# Happy Birthday PrettyGhoul



## Goblin (Jun 3, 2009)




----------



## slightlymad (May 25, 2006)

Happy Birthday


----------



## sharpobject (May 7, 2008)

Happy Birthday !!!


----------



## Frighteners Entertainment (Jan 24, 2006)

Wishing you and AWESOME Birthday!!


----------



## heresjohnny (Feb 15, 2006)

Happy Birthday!


----------



## Evil Queen (Mar 8, 2008)




----------



## Johnny Thunder (Feb 24, 2006)




----------



## Spooky1 (Aug 25, 2008)

Happy Birthday, PrettyGhoul!


----------



## RoxyBlue (Oct 6, 2008)

Happy birthday, PrettyG!


----------



## Ms. Wicked (Nov 14, 2006)

Have a great birthday Barb!


----------



## bourno (Jan 21, 2006)

Happy Birthday PG !!


----------



## Death's Door (Mar 22, 2006)

Happy Birthday to ya!!!!!!


----------



## dynoflyer (Oct 8, 2006)




----------



## PrettyGhoul (Oct 7, 2005)

*Thank you for the Birthday wishes everyone!! I had a nice day topped off with a delicious chocolate birthday cake. *


----------



## Spider Rider (Nov 8, 2006)

Happy Cake Day!


----------



## Bone Dancer (Oct 7, 2005)

Happy Birthday


----------



## morbidmike (Sep 11, 2009)

happy birthday PG !!!!!! are you 21 yet???


----------



## Hauntiholik (May 17, 2006)

Happy birthday PG!


----------



## trishaanne (Aug 20, 2005)

Happy Birthday Barb....sorry I missed it!


----------



## PrettyGhoul (Oct 7, 2005)

*to Morbid Mike, you know its so odd, I don't even remember being 21, I was really thinking about it too when I read your greeting. I laughed and then though hmmmm. Being 18 or 21 is suppose to be a big deal but I guess for me it wasn't. I remember 29 though; that was fun!

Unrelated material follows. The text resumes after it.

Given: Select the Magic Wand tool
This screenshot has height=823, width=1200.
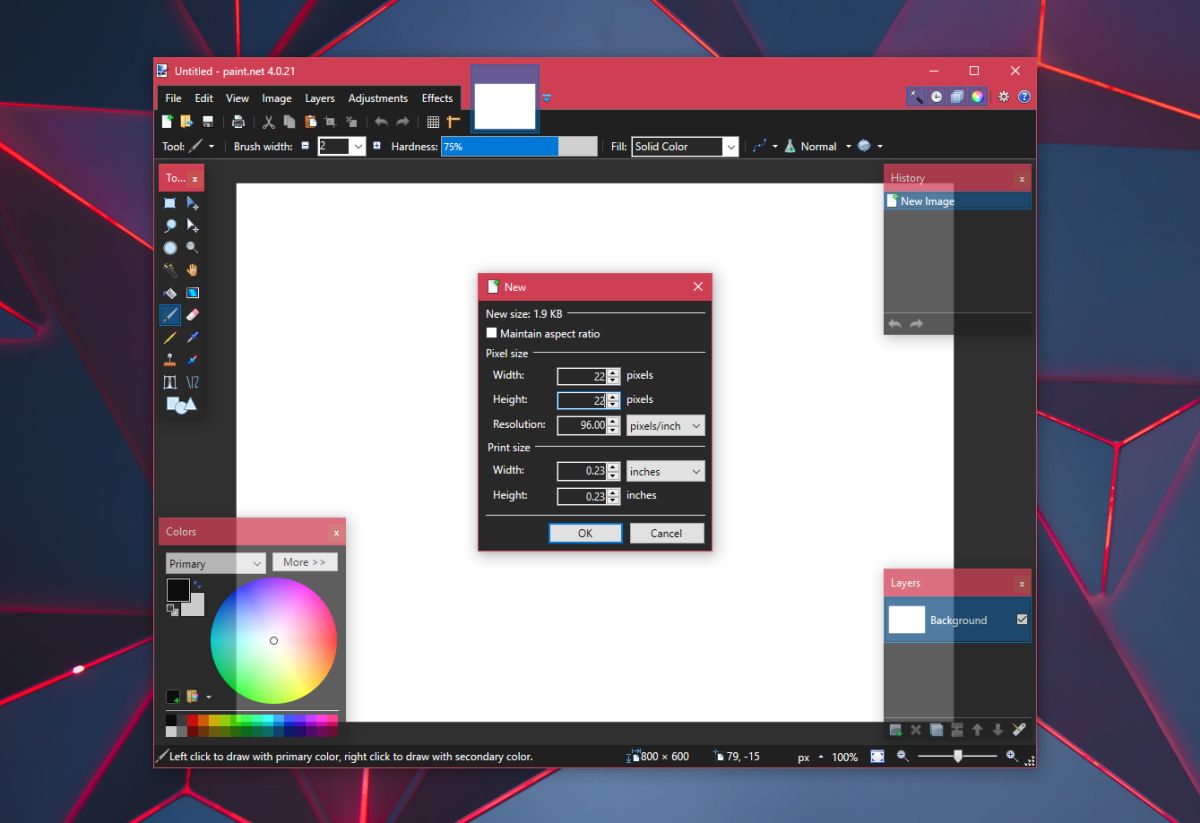Looking at the screenshot, I should pos(169,269).
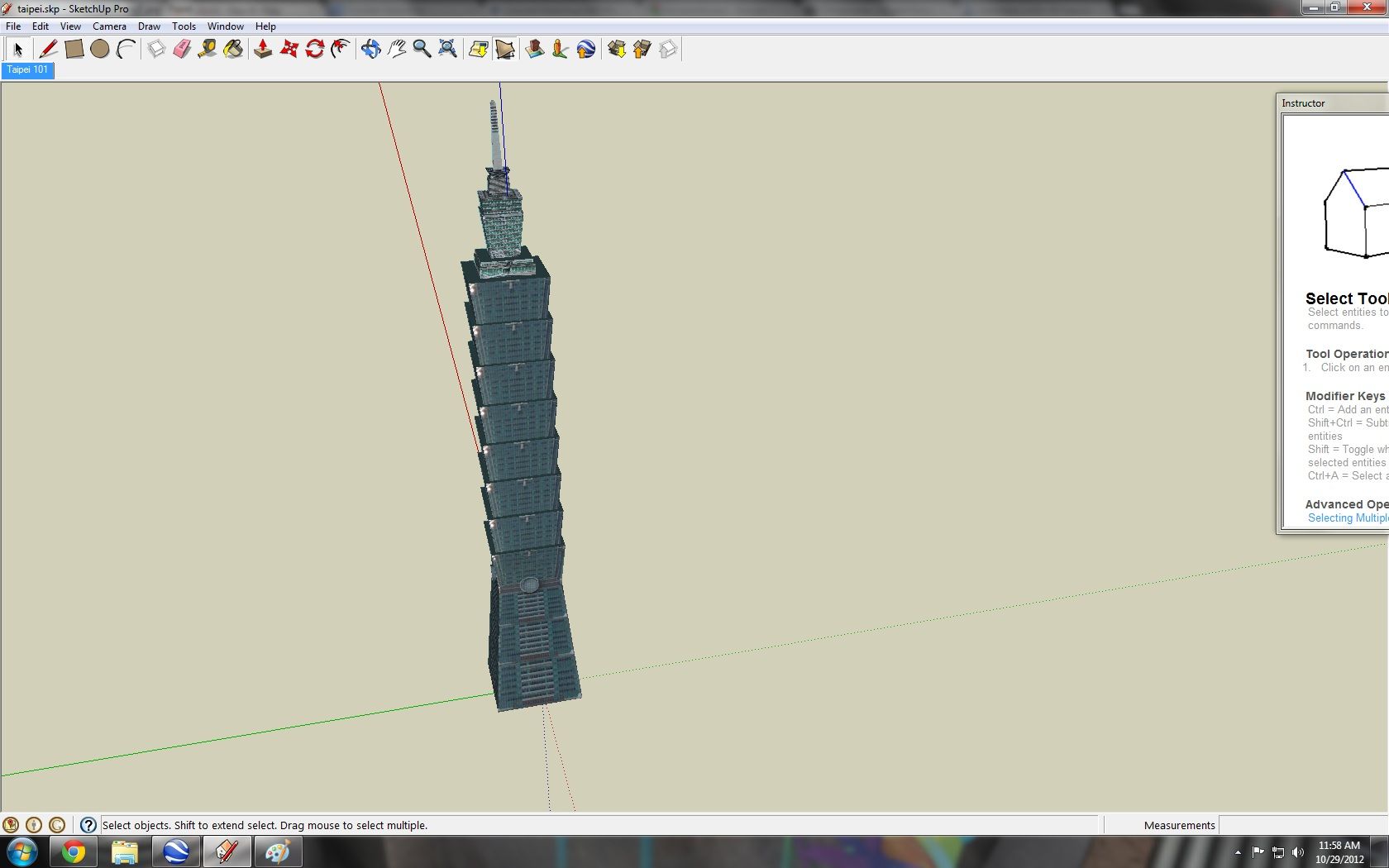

Haunti and Patti thank you, I'm flattered and thrilled you remembered!! I hate birthdays; but I hate them less when people I like remember them.  Plus this one was nice and my cake was delicious. *


----------



## beelce (Jul 21, 2007)

Hope you have a great big happy birthday!!!!


----------



## SpectreTTM (Aug 22, 2005)

Happy Belated Birthday PG.

I hope you had a great one. 

And you are as young as you feel. 

I just turned 50 and I sometimes have the Mentality of a 12 yr old. Go figure.

All the best


----------



## kevin242 (Sep 30, 2005)

Hope you have a great B day!


----------



## HalloweenZombie (Jul 22, 2007)

Happy Birthday!


----------



## pyro (Oct 7, 2006)

happy birthday PG


----------



## GothicCandle (Mar 26, 2007)

oh I missed this! Happy birthday! Hope it was awesome!


----------